The number of Justice Department staffers investigating whether lobbyists and lobbying firms are skirting federal disclosure laws is shrinking.

In 2016, the U.S. Attorney's Office for the District of Columbia employed six part-time attorneys and one full-time paralegal to review and enforce compliance with the Lobbying Disclosure Act. But the LDA compliance office staff dwindled over the next two years, closing 2018 with three people: one part-time attorney and two paralegals — one full-time, one part-time. The office also has personnel "available as needed," according to a March report by the Government Accountability Office.


The staffing decline may help explain a slew of unresolved complaints under review: From 2009 to 2018, the House and the Senate referred 3,800 cases to the LDA compliance office regarding a lobbyist or firm that had failed to comply with federal reporting requirements. About 59 percent of those 3,800 referrals are still "pending," according to the GAO report.

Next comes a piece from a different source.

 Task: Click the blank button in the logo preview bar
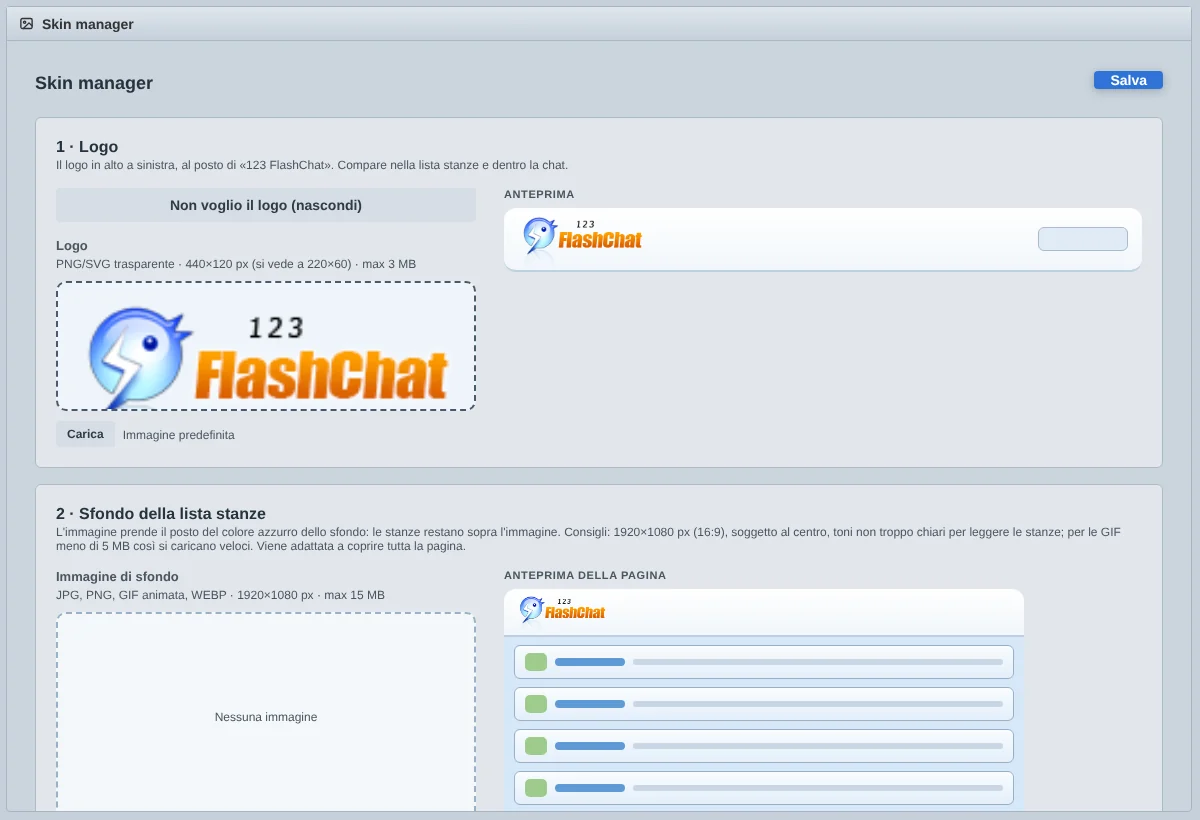pos(1083,239)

The staffing decline also corresponds with a dip in newly opened cases against so-called "chronic offenders." These investigations occasionally result in hefty fines against noncomplying firms. At least two new cases were opened in each of the three years preceding 2017, when staffing levels first dipped, according to The Firewall's review of GAO reports:

  • In 2014, officials opened two cases, levying one $30,000 fine against Alan Mauk & Alan Mauk Associates.
  • In 2015, the division investigated six cases, one of which resulted in a record $125,000 fine against Carmen Group.
  • In 2016, the DOJ opened four cases.

The office did not report any new chronic offender cases opened in 2017 or 2018.

"The GAO report is striking in that it reflects a continuing low-level enforcement activity of the LDA," Robert Kelner, a partner at the lobbying firm Covington & Burling, told Bloomberg Government.

The House Democrats' political overhaul bill, HR 1, proposes more oversight of the lobbying industry, such as giving increased enforcement power to the Office of Government Ethics and putting in stricter lobbying registration requirements. The bill moved through the House on a party-line vote but Senate Majority Leader Mitch McConnell has made clear it's not going anywhere in his chamber.